TASK INSTRUCTIONS: Scan the records for the string "computer"; copy each line where it occurs.

Top of DATA UNDER STUDY

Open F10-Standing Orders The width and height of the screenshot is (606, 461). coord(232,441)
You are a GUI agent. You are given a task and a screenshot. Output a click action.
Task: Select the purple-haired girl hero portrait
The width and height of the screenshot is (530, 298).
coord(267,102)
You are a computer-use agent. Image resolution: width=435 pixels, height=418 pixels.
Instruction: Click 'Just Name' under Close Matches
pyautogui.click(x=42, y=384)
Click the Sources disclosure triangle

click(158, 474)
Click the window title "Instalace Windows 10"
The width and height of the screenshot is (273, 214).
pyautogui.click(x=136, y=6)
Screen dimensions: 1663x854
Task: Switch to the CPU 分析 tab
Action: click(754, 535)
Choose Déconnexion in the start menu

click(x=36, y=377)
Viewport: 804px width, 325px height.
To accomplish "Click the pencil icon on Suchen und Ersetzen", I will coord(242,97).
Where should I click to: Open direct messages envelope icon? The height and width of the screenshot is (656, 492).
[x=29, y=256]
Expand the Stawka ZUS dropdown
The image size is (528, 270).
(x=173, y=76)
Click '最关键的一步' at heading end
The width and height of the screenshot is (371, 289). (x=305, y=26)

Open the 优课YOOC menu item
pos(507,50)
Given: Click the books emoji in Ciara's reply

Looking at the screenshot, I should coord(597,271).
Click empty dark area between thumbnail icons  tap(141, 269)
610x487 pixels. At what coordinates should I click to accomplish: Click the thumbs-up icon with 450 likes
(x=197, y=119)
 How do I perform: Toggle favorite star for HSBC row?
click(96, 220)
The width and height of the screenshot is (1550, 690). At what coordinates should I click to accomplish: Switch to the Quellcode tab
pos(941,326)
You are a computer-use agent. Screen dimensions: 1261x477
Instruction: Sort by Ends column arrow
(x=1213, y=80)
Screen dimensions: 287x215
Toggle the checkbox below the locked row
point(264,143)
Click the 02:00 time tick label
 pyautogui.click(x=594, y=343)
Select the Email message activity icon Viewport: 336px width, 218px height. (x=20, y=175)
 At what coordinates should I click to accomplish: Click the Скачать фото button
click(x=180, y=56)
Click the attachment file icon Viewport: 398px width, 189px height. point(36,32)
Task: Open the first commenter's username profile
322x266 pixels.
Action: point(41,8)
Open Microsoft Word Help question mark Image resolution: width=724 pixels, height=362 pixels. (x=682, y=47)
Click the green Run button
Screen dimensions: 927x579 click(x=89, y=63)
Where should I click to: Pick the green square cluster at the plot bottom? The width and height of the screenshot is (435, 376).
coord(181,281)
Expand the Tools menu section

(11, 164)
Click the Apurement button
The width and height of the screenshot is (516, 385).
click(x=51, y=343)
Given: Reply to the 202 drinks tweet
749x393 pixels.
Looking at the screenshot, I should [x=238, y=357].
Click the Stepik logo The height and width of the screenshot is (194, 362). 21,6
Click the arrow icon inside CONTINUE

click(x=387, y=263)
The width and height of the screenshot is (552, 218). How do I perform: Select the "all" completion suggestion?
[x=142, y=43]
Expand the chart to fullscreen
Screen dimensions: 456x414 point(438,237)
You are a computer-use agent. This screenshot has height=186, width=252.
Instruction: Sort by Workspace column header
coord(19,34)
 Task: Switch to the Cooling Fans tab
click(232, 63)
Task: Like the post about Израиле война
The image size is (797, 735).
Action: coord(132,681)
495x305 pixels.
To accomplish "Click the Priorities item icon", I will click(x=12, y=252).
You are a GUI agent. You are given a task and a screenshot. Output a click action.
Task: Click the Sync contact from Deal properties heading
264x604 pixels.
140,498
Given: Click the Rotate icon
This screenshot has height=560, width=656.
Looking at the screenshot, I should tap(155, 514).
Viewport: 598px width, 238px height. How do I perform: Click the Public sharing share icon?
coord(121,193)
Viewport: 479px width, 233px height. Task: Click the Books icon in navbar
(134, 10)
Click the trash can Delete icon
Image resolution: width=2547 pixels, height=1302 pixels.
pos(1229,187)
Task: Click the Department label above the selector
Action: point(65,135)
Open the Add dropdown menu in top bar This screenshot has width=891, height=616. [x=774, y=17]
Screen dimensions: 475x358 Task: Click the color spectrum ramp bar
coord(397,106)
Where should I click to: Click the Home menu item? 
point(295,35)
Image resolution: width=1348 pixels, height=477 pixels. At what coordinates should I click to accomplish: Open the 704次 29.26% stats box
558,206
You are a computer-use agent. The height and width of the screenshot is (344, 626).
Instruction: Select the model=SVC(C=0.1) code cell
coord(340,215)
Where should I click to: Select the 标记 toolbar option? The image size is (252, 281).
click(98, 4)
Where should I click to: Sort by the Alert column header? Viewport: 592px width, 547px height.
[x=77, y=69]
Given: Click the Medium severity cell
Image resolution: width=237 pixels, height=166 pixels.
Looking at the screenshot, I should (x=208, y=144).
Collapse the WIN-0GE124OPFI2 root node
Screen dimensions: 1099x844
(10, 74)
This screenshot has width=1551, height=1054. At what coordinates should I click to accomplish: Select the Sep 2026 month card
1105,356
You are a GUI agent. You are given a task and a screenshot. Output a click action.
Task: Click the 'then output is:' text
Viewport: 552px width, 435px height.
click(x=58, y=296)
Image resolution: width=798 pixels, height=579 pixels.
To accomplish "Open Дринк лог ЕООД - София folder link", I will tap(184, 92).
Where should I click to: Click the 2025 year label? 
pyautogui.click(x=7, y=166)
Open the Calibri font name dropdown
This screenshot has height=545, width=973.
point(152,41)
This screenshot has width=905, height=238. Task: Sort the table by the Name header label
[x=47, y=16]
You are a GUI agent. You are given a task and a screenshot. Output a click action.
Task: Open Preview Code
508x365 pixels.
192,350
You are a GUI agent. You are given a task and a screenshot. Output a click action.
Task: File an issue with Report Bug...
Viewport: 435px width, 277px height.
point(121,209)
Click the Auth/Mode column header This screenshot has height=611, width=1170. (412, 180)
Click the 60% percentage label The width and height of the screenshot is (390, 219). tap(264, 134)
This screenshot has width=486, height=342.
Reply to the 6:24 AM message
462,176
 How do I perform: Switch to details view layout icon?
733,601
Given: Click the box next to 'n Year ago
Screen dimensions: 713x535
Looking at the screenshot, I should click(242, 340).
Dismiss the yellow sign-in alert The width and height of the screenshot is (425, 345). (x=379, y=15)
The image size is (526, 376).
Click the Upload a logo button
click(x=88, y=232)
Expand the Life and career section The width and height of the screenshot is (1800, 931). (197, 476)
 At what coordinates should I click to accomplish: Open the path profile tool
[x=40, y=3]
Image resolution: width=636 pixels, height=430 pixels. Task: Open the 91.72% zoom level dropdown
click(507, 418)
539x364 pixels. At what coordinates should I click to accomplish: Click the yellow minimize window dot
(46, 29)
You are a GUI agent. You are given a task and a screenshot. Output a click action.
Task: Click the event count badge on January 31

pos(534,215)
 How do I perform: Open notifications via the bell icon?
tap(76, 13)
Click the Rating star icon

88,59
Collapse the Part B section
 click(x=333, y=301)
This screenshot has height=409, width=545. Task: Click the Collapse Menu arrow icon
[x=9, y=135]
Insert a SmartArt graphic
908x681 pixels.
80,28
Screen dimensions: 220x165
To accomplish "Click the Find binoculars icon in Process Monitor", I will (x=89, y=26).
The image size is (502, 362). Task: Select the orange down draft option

Bottom of DATA UNDER STUDY

EXERCISE ANSWER:
You are a computer-use agent. Image resolution: width=435 pixels, height=418 pixels.
You are a computer-use agent. Screen dimensions: 1261x477
You are a computer-use agent. This screenshot has height=186, width=252.
You are a computer-use agent. The height and width of the screenshot is (344, 626).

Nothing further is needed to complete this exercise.